SEK (Sidirodromoi Ellinikou Kratous, Hellenic State Railways) Class Λβ (or Class Lb; Lambda-beta) is a class of 16 2-10-0 steam locomotives, ex-WD Austerity 2-10-0s purchased after the Second World War.  All of them were previously stabled in Egypt and were transported to Greece, as part of the UNRRA mission in Greece (arrived at Thessaloniki port on 16 January 1946). They were given the class letters "Λβ" and numbers 951–966.

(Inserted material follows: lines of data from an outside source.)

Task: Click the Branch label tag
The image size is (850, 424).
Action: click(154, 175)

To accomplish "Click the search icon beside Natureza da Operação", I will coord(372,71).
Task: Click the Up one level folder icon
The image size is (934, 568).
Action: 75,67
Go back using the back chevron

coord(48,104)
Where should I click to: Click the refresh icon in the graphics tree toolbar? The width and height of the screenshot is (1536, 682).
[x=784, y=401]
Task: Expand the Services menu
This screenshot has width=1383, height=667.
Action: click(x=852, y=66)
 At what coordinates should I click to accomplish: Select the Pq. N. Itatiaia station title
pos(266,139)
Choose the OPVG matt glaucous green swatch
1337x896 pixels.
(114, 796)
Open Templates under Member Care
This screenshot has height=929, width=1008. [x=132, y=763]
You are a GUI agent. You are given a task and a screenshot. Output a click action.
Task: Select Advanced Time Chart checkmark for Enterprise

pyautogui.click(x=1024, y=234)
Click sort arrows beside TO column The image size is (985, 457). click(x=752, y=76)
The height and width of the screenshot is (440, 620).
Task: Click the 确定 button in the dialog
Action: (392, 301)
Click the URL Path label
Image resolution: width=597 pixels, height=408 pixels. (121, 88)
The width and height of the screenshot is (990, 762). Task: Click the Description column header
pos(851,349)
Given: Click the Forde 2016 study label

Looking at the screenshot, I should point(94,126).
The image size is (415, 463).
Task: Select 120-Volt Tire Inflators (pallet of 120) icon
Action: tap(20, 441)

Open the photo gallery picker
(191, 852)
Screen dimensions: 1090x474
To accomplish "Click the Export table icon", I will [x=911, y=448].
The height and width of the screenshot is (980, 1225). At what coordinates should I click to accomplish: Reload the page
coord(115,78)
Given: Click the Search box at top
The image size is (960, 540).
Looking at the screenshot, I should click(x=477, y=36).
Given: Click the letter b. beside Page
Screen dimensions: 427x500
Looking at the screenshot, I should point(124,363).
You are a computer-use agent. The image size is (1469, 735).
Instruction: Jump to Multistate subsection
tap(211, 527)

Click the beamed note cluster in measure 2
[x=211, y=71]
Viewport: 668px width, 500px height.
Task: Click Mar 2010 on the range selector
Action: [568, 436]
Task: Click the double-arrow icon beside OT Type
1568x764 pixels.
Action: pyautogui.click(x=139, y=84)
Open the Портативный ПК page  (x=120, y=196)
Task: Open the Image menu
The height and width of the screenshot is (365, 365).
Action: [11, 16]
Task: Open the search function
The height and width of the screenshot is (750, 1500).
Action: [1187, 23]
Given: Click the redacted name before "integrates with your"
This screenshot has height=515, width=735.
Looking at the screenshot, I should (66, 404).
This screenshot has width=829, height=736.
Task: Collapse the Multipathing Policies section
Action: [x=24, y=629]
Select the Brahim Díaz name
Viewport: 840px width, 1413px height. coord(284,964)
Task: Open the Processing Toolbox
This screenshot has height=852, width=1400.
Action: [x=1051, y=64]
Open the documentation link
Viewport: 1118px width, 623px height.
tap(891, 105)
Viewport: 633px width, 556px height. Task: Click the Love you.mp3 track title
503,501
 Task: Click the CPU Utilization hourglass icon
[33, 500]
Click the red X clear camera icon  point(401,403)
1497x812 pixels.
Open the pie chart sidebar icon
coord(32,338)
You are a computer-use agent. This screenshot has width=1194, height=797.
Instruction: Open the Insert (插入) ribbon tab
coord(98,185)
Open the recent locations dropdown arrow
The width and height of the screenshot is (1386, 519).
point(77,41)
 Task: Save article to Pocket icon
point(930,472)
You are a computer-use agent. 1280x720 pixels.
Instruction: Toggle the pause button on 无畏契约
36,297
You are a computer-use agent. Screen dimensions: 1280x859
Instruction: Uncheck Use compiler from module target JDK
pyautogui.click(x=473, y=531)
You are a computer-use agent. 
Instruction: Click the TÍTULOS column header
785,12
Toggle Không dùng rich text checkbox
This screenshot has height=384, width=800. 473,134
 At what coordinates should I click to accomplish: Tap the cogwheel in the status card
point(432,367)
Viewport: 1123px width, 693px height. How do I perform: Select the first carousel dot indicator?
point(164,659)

They were mainly allocated to the Salonika division, but hauled both freight and passenger trains (including Athens to Istanbul Expresses) all across Greece, until they were slowly replaced by diesel locomotives until the mid-1970s, being one of the last classes of steam locomotives of SEK to be withdrawn from regular service.

Preservation 

A total of eight Greek Austerity 2-10-0s survived the 1984-1985 steam locomotive scrappings, two of which were repatriated to Great Britain. Two continued to work tourist specials out of Drama until the mid-00s whilst the remaining four were left in open storage. Two are thought to have been scrapped in recent times, leaving just four survivors in Greece and the two repatriated examples.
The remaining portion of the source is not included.